Essential Duties and Responsibilities
- Connects with patients via in person and/ or by telephone prior to their scheduled services to complete pre-registration, insurance coverage verification, sliding fee scale application, provide fee estimates, discuss resolution of financial obligations (including prior balances), collect any payments upfront, to financially secure patient account. • Receives patient referrals from FHLC’s staff and interfaces regularly with medical and dental providers and support staff to provide patient financial assistance.
- Assist patients with navigating social services programs such as housing resources, food programs, legal services, transportation, etc., by helping them connect with community-based providers as applicable.
- Maintains CAC certification to enroll patients in Marketplace as applicable and assist with and Marketplace enrollment changes.
- Communicate with clinical staff and scheduling to notify of insurance authorization issues/ delays prior to receiving services and reschedule/ cancel if services not authorized; maintain authorization on file as needed going forward for additional services.
- Administers FHLC’s sliding fee discount program by obtaining necessary patient data and documentation to accurately calculate level for FHLC’s patients.
- Follows up on patient applications to ensure they are completed timely and accurately.
- Maintains strong working relationship with county resources and other organizations that review FHLC patient applications for assistance.
- Initiate appropriate forms for workers comp, disability, etc. as applicable and pass on the appropriate clinical providers to complete to ensure patients can receive their benefits in a timely manner. • Ability to analyze and interpret information included in but not limited to sliding fee support application materials, IRS materials, credit reports, payer regulations, payer contracts etc. • Handles all patient/family contact in a courteous, professional manner and consistently interacts with sensitivity to patients/their families and is responsive to individual needs.
- Ability to work collaboratively in a team-based approach with clinical and non-clinical staff, patients and patient’s families. • Provides an active voice in team meetings for the purpose of improving services to patients and maximizing patient benefits.
- Demonstrates ability to interact professionally in a variety of patient situations and adjust accordingly depending on the situation presented at time of service.
- Must adhere to FHLC policies and procedures.

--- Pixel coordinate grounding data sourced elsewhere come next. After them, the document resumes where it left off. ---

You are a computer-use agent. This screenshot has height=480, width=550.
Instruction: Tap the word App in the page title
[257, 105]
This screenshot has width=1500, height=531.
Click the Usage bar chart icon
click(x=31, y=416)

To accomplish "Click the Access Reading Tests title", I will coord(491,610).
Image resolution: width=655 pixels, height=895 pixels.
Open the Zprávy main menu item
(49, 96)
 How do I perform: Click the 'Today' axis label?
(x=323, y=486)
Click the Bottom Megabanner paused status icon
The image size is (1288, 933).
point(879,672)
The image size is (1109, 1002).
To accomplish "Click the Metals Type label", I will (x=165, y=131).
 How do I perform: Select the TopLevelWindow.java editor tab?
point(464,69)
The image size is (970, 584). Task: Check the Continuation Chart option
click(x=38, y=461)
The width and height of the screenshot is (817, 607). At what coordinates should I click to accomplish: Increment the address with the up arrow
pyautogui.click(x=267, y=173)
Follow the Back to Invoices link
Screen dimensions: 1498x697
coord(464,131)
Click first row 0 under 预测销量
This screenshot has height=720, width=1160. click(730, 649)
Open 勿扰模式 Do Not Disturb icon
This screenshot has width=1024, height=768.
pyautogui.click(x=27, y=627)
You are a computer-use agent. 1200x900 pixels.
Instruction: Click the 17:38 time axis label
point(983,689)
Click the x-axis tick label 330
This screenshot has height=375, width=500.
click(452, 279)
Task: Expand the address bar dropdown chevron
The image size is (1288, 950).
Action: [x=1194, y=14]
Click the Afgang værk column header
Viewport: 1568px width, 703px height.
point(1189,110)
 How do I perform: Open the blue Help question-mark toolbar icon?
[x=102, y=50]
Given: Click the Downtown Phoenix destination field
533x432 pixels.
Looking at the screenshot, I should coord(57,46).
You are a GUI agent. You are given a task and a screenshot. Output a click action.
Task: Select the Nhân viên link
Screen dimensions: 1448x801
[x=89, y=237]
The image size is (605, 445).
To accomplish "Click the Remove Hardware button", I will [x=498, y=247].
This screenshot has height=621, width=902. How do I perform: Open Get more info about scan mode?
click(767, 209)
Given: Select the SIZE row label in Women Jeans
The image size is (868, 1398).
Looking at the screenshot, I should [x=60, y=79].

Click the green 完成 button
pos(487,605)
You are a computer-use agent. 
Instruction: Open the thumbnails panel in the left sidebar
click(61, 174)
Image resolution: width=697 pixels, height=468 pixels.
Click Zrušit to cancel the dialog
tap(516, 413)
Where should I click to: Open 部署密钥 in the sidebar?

- Regular and Reliable Attendance.
- Performs other duties as assigned.
- Occasional Travel
To perform this job successfully, the individual must be able to perform each essential duty satisfactorily. This position requires the individual to work independently, as well as in a group setting; Must be able to work under pressure and deal with stressful situations; is analytical and has excellent critical thinking and problem-solving skills; must always maintain patient confidentiality; must be able to establish and maintain effective working relationships with patients, employees, other departments, and external partners.
- Work is performed in a medical office setting.
- Interactions with others are frequent and interruptive. Work may be stressful at times.
- Work schedules may be changed to accommodate departmental/facility needs.
- The noise level in the work environment is moderately quiet.
- High School Diploma or equivalent required.
Prior experience working in health care setting with knowledge of financial clearance including insurance verification, prior authorization, denials prevention and securing patient accounts.
Experience with marketplace enrollment (CAC certification) preferred.
Keyboarding and computer skills, as well as familiarity with MS Office applications and Epic desired.
Excellent customer service skills required.
Understanding and working familiarity with rules and regulations of Federal, State and County programs and payer requirements, particularly in FQHC programs.
Must be a Certified Application Counselor (CAC) or complete CAC certification within one year of hire.
English required. Bilingual (English/Spanish) language preferred.
Family Health La Clinica is proud to be an Equal Opportunity Affirmative Action employer.